Starving, heaving, no one knew my secret. I kept it for years, hidden under smiles and confidence, never accepting when mentally defeated.
I refused to admit it, but the signs were on my body; I was furtive, anxious and scared. Frail and tired and sick.
Never skinny enough, pretty enough - be thin, thinner, thinnest.
The numbers were inconsequential. I couldn’t decipher what was real, all I could do was drown, it was dark, consuming and savage.
The mirror lied, my eyes deceived me.
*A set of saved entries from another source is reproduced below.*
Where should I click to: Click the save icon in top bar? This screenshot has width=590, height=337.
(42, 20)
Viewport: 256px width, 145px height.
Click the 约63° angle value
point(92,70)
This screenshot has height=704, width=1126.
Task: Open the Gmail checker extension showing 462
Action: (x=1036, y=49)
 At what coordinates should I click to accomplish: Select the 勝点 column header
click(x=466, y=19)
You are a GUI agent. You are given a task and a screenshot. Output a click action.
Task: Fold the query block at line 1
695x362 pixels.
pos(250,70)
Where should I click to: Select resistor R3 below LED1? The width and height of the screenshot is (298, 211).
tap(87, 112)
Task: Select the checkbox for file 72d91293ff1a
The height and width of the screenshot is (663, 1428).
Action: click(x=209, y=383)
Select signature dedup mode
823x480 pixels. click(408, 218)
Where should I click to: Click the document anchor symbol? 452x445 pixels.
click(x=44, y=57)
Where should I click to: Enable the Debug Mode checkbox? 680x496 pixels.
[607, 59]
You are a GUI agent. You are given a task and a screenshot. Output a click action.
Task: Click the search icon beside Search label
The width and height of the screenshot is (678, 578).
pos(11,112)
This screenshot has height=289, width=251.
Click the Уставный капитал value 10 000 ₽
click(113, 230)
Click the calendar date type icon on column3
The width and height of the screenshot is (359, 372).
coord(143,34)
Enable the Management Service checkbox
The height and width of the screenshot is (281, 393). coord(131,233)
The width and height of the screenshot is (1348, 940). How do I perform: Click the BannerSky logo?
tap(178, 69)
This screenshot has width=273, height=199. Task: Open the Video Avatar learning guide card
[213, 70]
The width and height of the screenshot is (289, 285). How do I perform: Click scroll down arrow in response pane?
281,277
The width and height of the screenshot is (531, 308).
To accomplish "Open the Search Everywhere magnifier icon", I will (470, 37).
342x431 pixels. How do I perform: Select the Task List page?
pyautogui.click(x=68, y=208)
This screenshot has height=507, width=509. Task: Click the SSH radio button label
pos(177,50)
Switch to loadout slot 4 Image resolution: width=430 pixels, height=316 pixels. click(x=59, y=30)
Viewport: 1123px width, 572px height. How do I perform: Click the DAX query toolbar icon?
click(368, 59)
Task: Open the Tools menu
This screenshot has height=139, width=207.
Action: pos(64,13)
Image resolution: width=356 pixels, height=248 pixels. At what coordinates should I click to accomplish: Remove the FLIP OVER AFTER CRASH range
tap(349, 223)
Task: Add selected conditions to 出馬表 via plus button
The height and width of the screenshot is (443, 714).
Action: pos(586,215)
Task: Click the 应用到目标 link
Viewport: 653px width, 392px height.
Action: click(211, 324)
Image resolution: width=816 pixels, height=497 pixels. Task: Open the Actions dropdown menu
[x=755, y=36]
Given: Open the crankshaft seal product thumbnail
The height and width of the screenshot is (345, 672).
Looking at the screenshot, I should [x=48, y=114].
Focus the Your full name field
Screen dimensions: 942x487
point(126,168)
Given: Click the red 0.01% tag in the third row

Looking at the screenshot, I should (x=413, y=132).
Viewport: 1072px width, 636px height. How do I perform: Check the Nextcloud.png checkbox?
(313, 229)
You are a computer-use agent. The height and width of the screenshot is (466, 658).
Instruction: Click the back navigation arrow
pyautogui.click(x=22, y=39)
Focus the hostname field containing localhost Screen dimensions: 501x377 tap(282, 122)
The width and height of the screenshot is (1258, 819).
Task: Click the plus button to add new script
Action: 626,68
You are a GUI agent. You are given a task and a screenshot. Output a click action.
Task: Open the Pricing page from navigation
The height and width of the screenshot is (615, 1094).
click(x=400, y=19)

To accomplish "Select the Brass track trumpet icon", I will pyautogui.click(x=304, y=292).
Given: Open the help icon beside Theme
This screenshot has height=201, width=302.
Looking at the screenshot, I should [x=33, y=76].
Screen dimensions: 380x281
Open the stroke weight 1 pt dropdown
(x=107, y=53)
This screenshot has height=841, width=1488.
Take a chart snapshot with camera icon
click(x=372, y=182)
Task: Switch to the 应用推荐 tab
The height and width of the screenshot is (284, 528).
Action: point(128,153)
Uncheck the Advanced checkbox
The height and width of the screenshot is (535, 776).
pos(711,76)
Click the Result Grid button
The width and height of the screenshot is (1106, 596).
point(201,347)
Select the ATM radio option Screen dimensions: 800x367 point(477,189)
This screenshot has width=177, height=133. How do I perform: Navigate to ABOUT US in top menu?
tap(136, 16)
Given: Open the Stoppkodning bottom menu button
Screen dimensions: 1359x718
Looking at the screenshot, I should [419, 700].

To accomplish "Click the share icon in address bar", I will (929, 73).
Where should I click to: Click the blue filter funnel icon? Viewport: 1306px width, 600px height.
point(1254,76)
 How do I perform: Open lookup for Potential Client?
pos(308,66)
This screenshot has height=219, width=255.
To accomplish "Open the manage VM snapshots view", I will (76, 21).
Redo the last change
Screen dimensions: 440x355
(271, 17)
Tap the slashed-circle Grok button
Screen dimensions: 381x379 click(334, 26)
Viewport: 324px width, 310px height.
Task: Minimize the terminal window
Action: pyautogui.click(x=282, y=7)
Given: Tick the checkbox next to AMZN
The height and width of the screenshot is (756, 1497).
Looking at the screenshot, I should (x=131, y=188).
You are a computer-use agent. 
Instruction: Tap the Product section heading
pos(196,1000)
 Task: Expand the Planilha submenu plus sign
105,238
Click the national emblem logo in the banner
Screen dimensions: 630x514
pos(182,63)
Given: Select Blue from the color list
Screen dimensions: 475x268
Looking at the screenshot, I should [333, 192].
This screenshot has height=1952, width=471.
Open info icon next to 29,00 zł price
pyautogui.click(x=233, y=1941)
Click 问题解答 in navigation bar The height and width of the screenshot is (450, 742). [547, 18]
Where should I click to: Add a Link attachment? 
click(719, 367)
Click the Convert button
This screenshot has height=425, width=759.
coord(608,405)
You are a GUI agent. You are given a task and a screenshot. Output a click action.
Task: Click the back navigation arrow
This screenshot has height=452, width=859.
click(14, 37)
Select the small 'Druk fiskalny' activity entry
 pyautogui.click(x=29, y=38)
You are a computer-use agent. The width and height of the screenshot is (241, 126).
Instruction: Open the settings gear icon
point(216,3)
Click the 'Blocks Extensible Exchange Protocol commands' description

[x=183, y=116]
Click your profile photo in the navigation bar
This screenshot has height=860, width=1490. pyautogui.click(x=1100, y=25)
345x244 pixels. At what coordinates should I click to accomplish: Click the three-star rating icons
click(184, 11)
No one made me feel less, only actors and models and greek girls on Millage.
Never skinny enough, pretty enough - be thin, thinner, thinnest.
I didn’t want to stop. And no one interfered. I decided to be strong one day and convince myself I’d be okay.
Fuck society and their expectations of women. Be tiny damnit, zero, petite and drink water with lemon.
I never fit in, I grew up extra large. Abercrombie didn’t want me, like Gaston, the size of a barge.
Does it ever go away? The desire to fit. For women, I don’t know. It seems worse by the day, a constant brutal hit.
Your duty, your worth, your value, they say. Your body doesn't belong to you, praise God the price you'll pay.
Men. God.The government, fuck your patriarchy.
Women deserve better. Big, small, tall.
Never skinny enough, pretty enough - be thin, thinner, thinnest of all.